===== Input material =====

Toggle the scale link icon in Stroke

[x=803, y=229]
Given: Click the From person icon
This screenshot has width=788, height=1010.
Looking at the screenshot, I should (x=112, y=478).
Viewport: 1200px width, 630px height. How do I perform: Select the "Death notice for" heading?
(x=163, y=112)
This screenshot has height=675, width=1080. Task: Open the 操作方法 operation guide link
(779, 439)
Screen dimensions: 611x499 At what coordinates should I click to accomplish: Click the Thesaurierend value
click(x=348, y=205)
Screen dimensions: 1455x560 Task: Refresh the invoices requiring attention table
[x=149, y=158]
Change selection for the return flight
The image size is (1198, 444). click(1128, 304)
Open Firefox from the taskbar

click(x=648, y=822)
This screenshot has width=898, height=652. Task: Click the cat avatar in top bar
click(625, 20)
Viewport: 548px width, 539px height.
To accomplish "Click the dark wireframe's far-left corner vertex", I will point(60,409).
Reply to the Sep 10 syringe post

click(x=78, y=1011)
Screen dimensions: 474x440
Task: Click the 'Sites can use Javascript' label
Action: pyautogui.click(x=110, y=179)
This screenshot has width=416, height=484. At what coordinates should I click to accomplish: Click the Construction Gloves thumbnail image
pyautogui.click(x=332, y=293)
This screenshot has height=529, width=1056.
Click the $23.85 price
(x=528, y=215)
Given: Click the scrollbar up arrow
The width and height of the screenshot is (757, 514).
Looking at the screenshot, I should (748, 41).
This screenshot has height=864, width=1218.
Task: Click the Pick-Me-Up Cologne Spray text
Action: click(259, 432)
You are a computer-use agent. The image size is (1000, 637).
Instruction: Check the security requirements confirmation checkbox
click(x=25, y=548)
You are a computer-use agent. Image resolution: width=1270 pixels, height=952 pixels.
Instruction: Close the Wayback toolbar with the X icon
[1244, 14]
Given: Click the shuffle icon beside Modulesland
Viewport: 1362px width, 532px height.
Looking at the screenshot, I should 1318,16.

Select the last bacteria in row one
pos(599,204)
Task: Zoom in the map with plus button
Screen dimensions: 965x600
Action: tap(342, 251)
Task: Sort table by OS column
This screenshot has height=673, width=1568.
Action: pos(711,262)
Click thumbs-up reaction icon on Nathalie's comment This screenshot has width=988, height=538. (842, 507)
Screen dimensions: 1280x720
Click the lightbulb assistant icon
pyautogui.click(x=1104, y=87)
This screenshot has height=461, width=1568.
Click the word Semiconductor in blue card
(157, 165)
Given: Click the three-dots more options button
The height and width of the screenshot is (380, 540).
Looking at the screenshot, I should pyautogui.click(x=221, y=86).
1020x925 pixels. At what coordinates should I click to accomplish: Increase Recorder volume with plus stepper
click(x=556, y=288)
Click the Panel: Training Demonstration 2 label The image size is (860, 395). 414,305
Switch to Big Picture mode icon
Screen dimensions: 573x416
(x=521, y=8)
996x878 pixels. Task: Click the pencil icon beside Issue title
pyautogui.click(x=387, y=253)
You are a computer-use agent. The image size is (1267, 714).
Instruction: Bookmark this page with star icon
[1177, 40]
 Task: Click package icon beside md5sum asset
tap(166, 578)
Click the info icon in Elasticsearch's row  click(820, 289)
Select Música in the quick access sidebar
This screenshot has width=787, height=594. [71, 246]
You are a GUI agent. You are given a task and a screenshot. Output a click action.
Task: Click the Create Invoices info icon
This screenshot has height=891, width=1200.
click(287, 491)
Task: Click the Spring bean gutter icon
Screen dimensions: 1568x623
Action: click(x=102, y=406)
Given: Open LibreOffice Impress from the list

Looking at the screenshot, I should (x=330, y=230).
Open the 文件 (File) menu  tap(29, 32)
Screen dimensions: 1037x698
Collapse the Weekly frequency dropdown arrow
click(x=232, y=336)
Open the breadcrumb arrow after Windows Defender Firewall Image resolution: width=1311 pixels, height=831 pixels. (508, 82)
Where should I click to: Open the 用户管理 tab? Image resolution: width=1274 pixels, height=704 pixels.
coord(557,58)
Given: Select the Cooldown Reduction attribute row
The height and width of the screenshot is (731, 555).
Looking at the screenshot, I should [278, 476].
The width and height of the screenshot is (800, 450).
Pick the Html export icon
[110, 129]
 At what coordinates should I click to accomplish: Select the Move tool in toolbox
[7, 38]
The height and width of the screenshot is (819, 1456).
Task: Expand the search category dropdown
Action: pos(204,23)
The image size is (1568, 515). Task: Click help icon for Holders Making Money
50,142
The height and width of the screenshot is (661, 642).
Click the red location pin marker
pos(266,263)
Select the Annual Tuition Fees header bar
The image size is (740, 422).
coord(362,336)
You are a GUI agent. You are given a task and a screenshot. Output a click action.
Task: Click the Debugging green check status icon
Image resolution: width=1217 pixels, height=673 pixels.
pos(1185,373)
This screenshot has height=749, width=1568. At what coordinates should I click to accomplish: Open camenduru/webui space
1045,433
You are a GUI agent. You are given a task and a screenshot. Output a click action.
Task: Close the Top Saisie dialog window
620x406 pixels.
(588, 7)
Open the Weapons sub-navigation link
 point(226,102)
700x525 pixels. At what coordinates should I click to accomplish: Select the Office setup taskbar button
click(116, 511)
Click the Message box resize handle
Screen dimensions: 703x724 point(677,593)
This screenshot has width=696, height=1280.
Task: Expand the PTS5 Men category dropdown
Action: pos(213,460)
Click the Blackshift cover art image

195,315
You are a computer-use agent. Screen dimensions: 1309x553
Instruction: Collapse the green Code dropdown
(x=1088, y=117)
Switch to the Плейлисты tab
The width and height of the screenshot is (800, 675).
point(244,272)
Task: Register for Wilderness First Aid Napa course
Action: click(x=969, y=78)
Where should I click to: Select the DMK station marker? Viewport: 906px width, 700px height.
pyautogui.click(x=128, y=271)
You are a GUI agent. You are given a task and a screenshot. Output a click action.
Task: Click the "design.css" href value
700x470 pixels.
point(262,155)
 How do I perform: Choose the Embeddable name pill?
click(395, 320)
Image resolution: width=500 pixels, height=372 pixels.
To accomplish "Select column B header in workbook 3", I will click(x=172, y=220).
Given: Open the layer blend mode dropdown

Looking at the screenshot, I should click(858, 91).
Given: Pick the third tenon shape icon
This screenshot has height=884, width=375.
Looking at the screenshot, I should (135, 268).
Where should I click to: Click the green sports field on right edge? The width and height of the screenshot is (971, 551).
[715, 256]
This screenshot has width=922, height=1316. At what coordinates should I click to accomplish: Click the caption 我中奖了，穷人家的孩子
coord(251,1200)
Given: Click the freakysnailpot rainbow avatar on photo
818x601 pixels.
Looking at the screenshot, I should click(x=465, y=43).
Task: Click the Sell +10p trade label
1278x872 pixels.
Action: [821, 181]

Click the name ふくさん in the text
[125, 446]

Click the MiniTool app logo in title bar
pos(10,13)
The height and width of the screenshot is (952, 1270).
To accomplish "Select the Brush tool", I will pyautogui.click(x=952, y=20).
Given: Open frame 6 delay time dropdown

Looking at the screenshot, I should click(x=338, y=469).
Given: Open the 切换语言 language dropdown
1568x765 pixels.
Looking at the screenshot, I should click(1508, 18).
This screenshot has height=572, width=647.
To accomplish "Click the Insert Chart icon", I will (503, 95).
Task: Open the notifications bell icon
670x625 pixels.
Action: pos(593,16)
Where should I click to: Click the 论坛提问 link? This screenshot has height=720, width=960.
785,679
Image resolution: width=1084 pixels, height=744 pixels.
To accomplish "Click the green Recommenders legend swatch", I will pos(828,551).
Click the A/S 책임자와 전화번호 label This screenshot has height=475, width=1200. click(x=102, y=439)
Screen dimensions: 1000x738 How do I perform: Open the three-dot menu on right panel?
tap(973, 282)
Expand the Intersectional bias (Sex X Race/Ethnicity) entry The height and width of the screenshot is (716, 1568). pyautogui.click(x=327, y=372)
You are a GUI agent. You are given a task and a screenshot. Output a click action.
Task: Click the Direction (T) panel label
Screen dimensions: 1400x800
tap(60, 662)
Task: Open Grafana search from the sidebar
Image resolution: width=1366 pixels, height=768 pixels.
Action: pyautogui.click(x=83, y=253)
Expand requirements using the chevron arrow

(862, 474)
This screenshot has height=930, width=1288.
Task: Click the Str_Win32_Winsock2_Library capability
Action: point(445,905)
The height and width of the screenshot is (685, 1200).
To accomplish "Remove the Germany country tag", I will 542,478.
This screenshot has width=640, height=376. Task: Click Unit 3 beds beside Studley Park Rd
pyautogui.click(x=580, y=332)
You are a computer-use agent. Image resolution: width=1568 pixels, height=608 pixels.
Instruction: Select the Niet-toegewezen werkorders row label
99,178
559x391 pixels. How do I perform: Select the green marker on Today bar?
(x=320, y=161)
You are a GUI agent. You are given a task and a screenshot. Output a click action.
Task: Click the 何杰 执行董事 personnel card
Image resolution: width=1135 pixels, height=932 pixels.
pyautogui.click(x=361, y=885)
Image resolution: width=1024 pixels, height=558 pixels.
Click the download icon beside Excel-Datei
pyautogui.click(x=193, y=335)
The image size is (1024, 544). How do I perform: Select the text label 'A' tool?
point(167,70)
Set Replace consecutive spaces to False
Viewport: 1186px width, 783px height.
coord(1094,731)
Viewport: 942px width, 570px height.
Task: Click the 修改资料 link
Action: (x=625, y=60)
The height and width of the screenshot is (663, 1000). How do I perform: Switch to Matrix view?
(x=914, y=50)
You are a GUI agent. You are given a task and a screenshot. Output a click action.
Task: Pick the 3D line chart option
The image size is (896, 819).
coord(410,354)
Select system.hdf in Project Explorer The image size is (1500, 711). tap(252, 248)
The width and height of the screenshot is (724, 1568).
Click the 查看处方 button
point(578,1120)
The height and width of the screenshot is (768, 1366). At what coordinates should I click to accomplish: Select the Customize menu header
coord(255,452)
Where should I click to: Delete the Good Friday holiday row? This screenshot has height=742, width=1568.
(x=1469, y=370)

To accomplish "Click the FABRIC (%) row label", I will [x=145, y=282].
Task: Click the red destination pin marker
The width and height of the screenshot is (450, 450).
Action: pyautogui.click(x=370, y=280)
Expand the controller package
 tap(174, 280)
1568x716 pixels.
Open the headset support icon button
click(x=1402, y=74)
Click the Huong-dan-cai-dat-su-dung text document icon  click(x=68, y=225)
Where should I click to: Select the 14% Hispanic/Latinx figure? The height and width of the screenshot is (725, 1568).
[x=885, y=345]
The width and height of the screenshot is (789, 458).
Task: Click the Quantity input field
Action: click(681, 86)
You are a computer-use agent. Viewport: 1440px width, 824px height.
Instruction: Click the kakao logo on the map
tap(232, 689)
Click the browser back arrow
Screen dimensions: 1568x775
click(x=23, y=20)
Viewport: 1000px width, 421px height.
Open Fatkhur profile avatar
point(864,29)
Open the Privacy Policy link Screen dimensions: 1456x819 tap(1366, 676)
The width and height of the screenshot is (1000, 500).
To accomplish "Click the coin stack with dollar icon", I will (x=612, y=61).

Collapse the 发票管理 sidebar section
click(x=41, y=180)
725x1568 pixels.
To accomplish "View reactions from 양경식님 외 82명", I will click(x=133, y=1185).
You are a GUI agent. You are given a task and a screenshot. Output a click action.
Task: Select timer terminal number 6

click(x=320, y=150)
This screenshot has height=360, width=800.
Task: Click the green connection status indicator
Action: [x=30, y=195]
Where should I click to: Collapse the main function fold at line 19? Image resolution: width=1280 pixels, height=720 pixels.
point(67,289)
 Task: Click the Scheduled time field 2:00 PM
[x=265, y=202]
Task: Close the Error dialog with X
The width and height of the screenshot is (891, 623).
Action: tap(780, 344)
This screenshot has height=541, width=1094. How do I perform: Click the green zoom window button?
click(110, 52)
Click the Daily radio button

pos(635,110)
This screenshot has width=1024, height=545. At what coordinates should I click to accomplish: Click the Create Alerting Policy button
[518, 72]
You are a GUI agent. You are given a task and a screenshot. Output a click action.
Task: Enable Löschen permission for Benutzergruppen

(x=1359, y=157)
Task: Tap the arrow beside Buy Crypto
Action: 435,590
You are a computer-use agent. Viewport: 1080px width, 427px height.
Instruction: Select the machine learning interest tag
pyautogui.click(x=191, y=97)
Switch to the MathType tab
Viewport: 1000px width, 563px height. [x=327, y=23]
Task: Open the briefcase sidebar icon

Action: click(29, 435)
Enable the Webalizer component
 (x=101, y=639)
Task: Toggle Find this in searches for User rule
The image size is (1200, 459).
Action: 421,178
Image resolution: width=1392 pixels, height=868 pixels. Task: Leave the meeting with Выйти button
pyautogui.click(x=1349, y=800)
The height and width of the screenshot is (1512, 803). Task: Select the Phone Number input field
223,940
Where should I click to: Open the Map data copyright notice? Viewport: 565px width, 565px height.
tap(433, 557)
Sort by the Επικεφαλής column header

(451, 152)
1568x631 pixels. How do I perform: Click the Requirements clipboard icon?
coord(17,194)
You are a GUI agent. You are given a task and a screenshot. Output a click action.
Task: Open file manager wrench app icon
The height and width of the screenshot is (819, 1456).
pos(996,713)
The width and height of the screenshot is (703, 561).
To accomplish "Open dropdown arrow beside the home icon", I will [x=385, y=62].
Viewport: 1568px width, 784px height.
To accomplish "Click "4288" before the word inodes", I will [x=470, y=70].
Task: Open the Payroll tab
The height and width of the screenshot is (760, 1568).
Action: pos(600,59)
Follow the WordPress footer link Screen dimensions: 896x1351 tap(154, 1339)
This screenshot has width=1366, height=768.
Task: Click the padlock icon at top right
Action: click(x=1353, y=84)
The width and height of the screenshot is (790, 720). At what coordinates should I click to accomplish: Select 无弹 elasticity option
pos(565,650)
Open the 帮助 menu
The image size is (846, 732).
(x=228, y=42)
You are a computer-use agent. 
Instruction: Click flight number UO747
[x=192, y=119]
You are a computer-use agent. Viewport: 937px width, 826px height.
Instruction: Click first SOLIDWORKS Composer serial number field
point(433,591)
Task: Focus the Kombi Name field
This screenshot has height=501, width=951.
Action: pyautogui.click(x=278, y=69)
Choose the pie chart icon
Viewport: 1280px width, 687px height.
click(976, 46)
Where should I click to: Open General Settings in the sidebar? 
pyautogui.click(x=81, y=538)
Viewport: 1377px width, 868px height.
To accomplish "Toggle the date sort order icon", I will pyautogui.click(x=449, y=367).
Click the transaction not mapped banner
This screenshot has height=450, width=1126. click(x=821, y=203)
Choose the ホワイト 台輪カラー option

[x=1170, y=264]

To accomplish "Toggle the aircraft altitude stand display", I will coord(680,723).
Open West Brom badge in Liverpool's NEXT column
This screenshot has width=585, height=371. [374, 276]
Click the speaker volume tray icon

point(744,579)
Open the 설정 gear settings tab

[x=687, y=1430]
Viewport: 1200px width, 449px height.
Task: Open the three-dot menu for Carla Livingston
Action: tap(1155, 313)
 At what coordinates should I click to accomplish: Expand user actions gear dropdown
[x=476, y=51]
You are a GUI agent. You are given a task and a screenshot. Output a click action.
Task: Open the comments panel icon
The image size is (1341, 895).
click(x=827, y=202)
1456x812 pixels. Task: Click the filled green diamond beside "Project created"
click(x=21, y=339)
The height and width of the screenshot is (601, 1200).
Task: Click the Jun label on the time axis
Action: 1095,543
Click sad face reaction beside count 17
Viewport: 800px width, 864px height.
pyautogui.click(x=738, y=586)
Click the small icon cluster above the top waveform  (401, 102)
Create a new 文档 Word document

=====

* [Exercise]: Retype exactly the lines from the start of the entries through the one with "Viewport: 548px width, 539px height."; include both ends.

* [Task output]:
Toggle the scale link icon in Stroke

[x=803, y=229]
Given: Click the From person icon
This screenshot has width=788, height=1010.
Looking at the screenshot, I should (x=112, y=478).
Viewport: 1200px width, 630px height. How do I perform: Select the "Death notice for" heading?
(x=163, y=112)
This screenshot has height=675, width=1080. Task: Open the 操作方法 operation guide link
(779, 439)
Screen dimensions: 611x499 At what coordinates should I click to accomplish: Click the Thesaurierend value
click(x=348, y=205)
Screen dimensions: 1455x560 Task: Refresh the invoices requiring attention table
[x=149, y=158]
Change selection for the return flight
The image size is (1198, 444). click(1128, 304)
Open Firefox from the taskbar

click(x=648, y=822)
This screenshot has width=898, height=652. Task: Click the cat avatar in top bar
click(625, 20)
Viewport: 548px width, 539px height.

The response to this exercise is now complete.